Christian soul, this feast of justice ought to rejoice your heart ! It is your Mother is honored, it is your Mother's triumph ; and Her triumph teaches us that we have a just God in heaven, who, when the day of remuneration comes, will remember all. Therefore what signify the difficulties, sorrows, languors, and tribulations of our short lives ? "For the rest there is laid up for us a crown of justice which the Lord, the just judge, will bestow upon us in that day" (2 Tim. iv.) O senseless souls who run after earthly goods, can you say this of the world you seem to adore or of the rulers of the world ? They promise riches, pleasures, celebrity, love. Your whole soul is held in a state of tension by the toys of imagination, covetous desires, or other passions ; your senses themselves are disturbed, your health is injured, your life is filled with intrigues, troubles, and meannesses. Humble yourselves, throw away earthly cares, else you will never be able to say, with the noble and fervent confidence of the true Christian : " There is laid up for me a crown." Crowns of gold or of roses, of honor or affection, often slip from your grasp just when you think you hold them most securely. And if you were able to obtain at once all the crowns of the world, you must bring them at last before the "just Judge," who will, with pitiless hand, tear them from your brow and throw them down to rot where you received them. We cannot carry with us to heaven useless or hurtful ornaments.
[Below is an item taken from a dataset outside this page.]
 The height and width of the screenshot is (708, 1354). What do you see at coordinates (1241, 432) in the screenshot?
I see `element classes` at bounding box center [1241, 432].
Our crown in heaven — our true crown — will remain eternally on our brow and will never fade. "And when the Prince of pastors shall appear you shall receive a never-fading crown of glory " (1 Peter v. 4).
Feed yourself, then, O my soul ! on these deep and consoling thoughts. The all-just Rewarder of all faithful souls sees you and knows you. Despise the vain objects of worldlings and cling to the road that brings you to a crown of glory. It is a rough and difficult road. You will have to overcome obstacles, to leap over more than one abyss, to avoid ambuscades(def. attack from an ambush.), to fight the enemy, to repair reverses and even defeats. Courage ! Courage ! All your marches, all your efforts, all your labors and combats are in God's keeping : " For the rest there is laid up for you a crown." You will say: " If I could only march alone on the hard road leading to glory ! But no ; I must carry along with me this miserable body. It is a furnace of sin, and of sorrow too. It obscures my sight so that I cannot see clearly what I ought to see ; from it come doubts, scruples, dryness, disquietude, chagrin, and anguish. From time and from nature it receives many blows and wounds. How many are the evils, both external and internal, of our sad lives ! " Courage ! Courage ! All these are counted ; all will be crowned. At once a champion, a pilgrim, and a martyr, you will be able to say with the great Apostle of the Gentiles : " I have fought the good fight, I have finished my course, I have kept the faith. For the rest, there is laid up for me a crown of justice, which the Lord, the just judge, will render to me at that day ; and not to me only, but to them also who love His coming " (2 Tim. iv. 7, 8).